After second run this issue is prioritized for me. Practically current performance is not usable at all.
So simply I will increase the server's available CPU and see what is going to happen.
a sweep has been restarted curentlly I am monitoring this run
A new metric may be help to see if performance improvement solid. Avarage time of single episode.
The new metric has been added I have stoped this run and started a new one
Eventhough we have just added the metric and start to measure the performance and do not know if this new run is improved or not it is obvious that it is still slow.
I have removed the old state read procedure. to improve performance. I read the first state before beginning the game, and after that I only read state for new_state. beforre going into next step I copy new_state to old_state to use it on next loop. By this way I have removed one read state action.

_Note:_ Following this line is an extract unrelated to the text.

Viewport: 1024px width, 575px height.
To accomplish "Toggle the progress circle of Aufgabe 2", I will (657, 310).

I have realized that I am measuring the duration not only one action but one episode. I think it is wrong metric to improve performance since if the agent plays better, one episode will have more actions to play which will increase the duration. However this state will not show the program performance.
I have decided to move duration metric to keep not whole episode but only keep one action.

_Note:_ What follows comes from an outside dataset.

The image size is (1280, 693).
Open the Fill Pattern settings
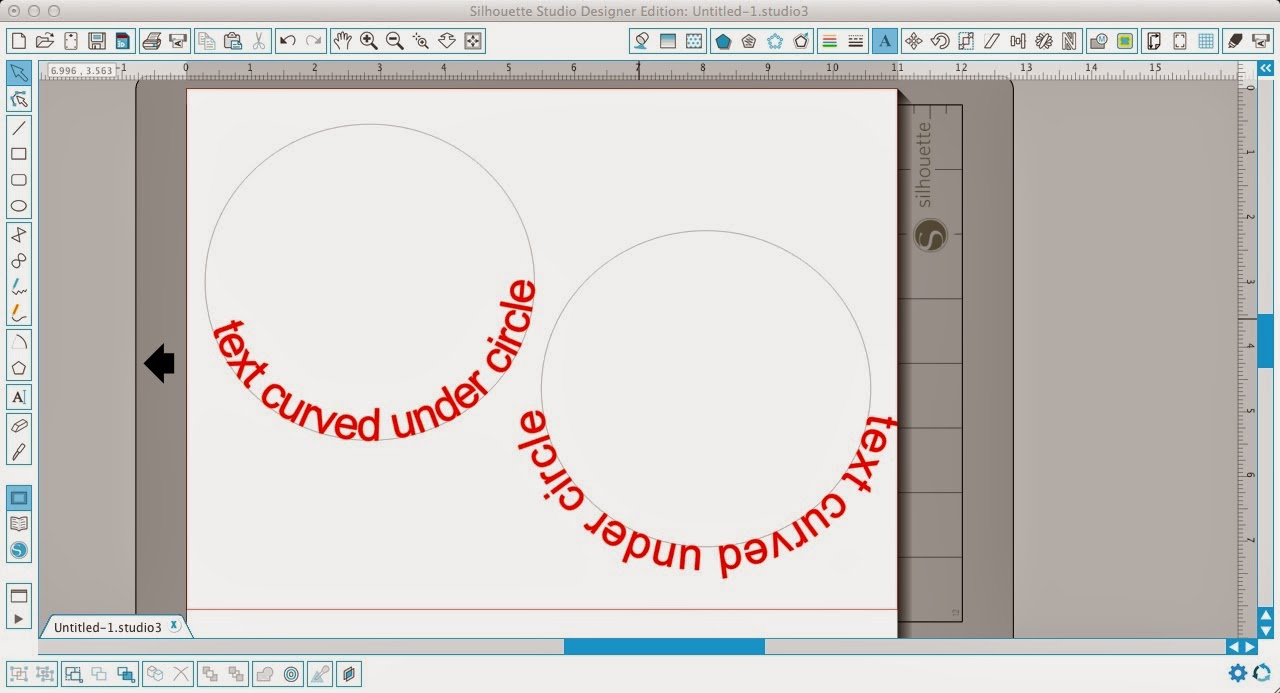click(x=694, y=41)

Well I am having trouble to understand the what duration metric means. duration itself show the last action loop duration however avg_duration shows the average of one whole episode's duration, which I find a little bit confusing.
To increase performance one option is to change the model. So I have researched how some other people accomplish an agent to teach how to play flappy bird with a model that includes conv. layers. Here is one example. In this example he feeds the model with not only one state but stitches upto 4 states and feeds in grayscale.
First run executed ~200 episodes and after 4h, 1,2min per step was very slow. Try to decrease single episode execution time under 0,5min.